Bo Names Ex-Top Chinese Leaders in His Trial: Report

K J M Varma/Beijing
Bo Names Ex-Top Chinese Leaders in His Trial: Report

China's disgraced leader Bo Xilai mentioned the names of former President Hu Jintao and ex-security czar Zhou Yongkang during his high-profile trial over graft charges but the references were omitted from the transcript released by court, a media report said today.

While defending allegations of corruption against himself, 64-year-old Bo said that when he was the Commerce Minister he had briefed Hu, then General Secretary of CPC, about plans to grant permission to a private corporate group to import crude oil and petroleum, the Hong Kong-based South China Morning Post reported.

Bo was later accused of receiving hefty bribes from the company.

"The official transcript also removed Bo's mention of retired state leaders. In one instance, Bo explained to the court that, while he was minister of commerce, he had briefed then president Hu Jintao aboard his state aircraft on how he intended to grant permission to Xu Ming's company, Dalian Shide Group, to act as a private importer of crude oil and petroleum", the report said.

Xu is the tycoon from Dalian, where Bo was once mayor. Xu was said to have bankrolled the luxurious lifestyle of Bo's wife Gu Kailai and their son, Bo Guagua. Xu is also facing corruption charges.

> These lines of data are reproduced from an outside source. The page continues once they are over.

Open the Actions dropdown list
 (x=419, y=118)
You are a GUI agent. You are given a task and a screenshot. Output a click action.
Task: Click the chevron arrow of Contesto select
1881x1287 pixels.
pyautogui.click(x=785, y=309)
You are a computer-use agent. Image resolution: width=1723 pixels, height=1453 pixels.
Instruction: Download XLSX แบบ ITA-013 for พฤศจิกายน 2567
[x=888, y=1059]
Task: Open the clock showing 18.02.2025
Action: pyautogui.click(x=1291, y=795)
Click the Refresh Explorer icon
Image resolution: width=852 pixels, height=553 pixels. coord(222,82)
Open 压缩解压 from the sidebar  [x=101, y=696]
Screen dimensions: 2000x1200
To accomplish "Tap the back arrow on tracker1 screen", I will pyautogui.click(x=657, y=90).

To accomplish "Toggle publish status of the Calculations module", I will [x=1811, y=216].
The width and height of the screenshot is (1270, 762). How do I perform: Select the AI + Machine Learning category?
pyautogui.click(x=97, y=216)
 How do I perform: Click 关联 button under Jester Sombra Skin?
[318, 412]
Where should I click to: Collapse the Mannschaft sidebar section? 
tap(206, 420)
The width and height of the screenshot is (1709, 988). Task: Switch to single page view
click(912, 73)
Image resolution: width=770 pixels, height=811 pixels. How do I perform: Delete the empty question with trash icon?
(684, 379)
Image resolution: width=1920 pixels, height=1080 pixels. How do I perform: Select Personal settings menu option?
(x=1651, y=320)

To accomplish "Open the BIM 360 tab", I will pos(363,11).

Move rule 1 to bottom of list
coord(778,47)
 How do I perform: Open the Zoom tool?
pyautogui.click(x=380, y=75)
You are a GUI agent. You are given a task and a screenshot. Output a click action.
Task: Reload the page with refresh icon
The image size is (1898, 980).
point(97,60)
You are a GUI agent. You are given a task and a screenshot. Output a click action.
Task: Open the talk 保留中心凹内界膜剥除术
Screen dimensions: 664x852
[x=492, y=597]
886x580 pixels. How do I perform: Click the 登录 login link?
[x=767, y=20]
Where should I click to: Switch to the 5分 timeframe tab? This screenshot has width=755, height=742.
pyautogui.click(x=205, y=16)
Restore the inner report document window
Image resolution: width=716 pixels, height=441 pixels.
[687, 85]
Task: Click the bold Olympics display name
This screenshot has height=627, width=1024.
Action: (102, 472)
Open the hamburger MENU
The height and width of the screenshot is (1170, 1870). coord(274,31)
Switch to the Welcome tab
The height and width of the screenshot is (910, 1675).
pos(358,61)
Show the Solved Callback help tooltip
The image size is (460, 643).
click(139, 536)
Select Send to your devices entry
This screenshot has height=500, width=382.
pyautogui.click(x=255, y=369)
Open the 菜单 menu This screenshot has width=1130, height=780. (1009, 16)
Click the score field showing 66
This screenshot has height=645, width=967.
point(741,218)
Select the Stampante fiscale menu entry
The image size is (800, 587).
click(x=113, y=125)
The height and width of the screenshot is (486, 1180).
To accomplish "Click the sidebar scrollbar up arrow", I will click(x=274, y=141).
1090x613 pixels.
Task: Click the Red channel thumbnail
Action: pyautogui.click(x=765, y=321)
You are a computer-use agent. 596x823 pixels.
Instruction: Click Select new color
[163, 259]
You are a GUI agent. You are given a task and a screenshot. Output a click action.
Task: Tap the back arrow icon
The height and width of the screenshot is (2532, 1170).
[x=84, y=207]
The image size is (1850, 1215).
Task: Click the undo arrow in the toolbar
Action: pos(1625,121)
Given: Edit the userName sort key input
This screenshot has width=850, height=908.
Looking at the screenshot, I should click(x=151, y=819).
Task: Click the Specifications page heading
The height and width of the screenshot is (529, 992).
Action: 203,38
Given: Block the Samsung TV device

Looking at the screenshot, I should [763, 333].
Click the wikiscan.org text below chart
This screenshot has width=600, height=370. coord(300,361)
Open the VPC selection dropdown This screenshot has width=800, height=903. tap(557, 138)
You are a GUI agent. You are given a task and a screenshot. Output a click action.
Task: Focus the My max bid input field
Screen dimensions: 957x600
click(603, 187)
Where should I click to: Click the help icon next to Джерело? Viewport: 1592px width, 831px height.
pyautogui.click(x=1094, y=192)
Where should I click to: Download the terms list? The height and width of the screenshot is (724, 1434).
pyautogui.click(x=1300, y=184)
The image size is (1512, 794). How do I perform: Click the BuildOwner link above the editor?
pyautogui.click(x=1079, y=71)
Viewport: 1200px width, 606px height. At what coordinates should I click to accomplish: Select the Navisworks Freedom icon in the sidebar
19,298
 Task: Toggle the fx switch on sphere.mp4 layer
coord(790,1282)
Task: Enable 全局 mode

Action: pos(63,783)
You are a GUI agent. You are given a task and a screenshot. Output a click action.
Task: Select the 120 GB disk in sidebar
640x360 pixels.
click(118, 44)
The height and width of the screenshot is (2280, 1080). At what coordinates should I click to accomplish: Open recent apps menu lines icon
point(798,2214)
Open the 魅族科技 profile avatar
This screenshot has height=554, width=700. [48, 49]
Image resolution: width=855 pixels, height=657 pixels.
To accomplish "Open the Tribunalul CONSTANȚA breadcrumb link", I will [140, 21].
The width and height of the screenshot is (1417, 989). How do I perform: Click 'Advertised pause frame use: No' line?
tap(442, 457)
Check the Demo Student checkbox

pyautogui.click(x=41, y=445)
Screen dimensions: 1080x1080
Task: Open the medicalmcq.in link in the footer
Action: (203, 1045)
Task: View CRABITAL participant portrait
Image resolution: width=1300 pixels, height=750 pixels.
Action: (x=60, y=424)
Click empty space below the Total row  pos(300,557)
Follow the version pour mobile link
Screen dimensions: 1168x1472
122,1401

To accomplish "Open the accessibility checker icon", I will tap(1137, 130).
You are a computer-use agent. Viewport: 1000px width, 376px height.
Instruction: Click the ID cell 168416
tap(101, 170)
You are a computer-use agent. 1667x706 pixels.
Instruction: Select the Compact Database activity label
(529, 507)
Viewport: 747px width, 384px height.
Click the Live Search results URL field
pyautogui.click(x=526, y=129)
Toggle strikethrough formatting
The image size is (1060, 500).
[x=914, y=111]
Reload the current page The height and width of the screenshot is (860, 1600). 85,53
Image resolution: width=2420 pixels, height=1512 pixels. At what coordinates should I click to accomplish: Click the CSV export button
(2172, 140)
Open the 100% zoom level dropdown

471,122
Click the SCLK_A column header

The daily quoted "people with knowledge of the proceedings" as saying that Bo also claimed during his trial that he received orders from a law and order committee headed by China's former head of internal security Zhou on how to deal with the defection of Chongqing police chief Wang Lijiun to the US Consulate seeking asylum.

Bo, who is awaiting a verdict on charges of bribery, embezzlement and abuse of power after his sensational five-day trial, is widely seen as an ally of Zhou. The Court's verdict in the trial that concluded last week will be pronounced at a later date.

Wang, 53, a close aide of Bo escaped to the US Consulate in Chengdu fearing reprisals from Bo over the investigations into his wife Gu's role in the murder of British businessman Neil Heywood.

Wang came out of the US Consulate at the intervention of central leadership and blew the lid over Bo's activities, leading to his ouster from the Communist Party of China (CPC).

Wang is serving a 15-year jail term and was produced as the main witness against Bo during the trial.

Wang alleged that Bo punched him on the face when he revealed Gu's involvement in the murder. Gu was given a suspended death sentence in the murder case last year.

The report said that the references to top leaders concerning allegations of corruption and abuse of power were not released to the media by the Jinan People's Intermediate Court which was credited to have conducted "open trial" for the first time in modern China's judicial history.

Observers said that Bo's attempts to drag top retired leaders who handed over power to the new set of leadership headed by Xi Jinping violated an unwritten convention of sparing the retired leaders.

They said it could open a pandora's box that could shake the 64-year-old ruling CPC's hold on power.

Bo's words to the court last week are the first direct evidence linking him to Zhou, himself now the subject of a party investigation for corruption, the Post report said.

An earlier report said that new party leaders have endorsed investigations against Zhou, the ninth ranked member of nine-member all powerful Standing Committee headed by Hu, which relinquished power in the once-in-a-decade power transfer of CPC last year.

A prosecution statement about the matter relating to Zhou was first redacted and then removed from the official trial transcript, the Post report said.

It suggests Zhou, was at least in contact with Bo about his handling of Wang's defection to the US consulate in Chengdu in February last year.

That incident brought down Bo, then head of Chongqing city and triggered China's biggest political scandal in decades.

At the time, Zhou was head of the Communist Party's Central Commission for Political and Legal Affairs.

Zhou was also reported to have supported Bo's campaign to revive hardline Maoist ideology restricting the economic reform path undertaken by the CPC.

He also reportedly backed Bo's plans to contest to be a member of the new seven-member standing committee headed by President Xi Jinping. The commission oversees the nation's courts, prosecutors and the police.

Three separate sources who either attended the trial or were later briefed on proceedings were quoted by the report as saying that the prosecution and Bo spelled out clearly in court that he got a six-item order from the "Central Political and Legal Affairs Committee" when handling Wang's defection.

An official transcript of the trial posted online on Monday only said that Bo had received orders from a higher body. However, this version, too, was changed within minutes to make no mention of Bo receiving orders from above, the report said.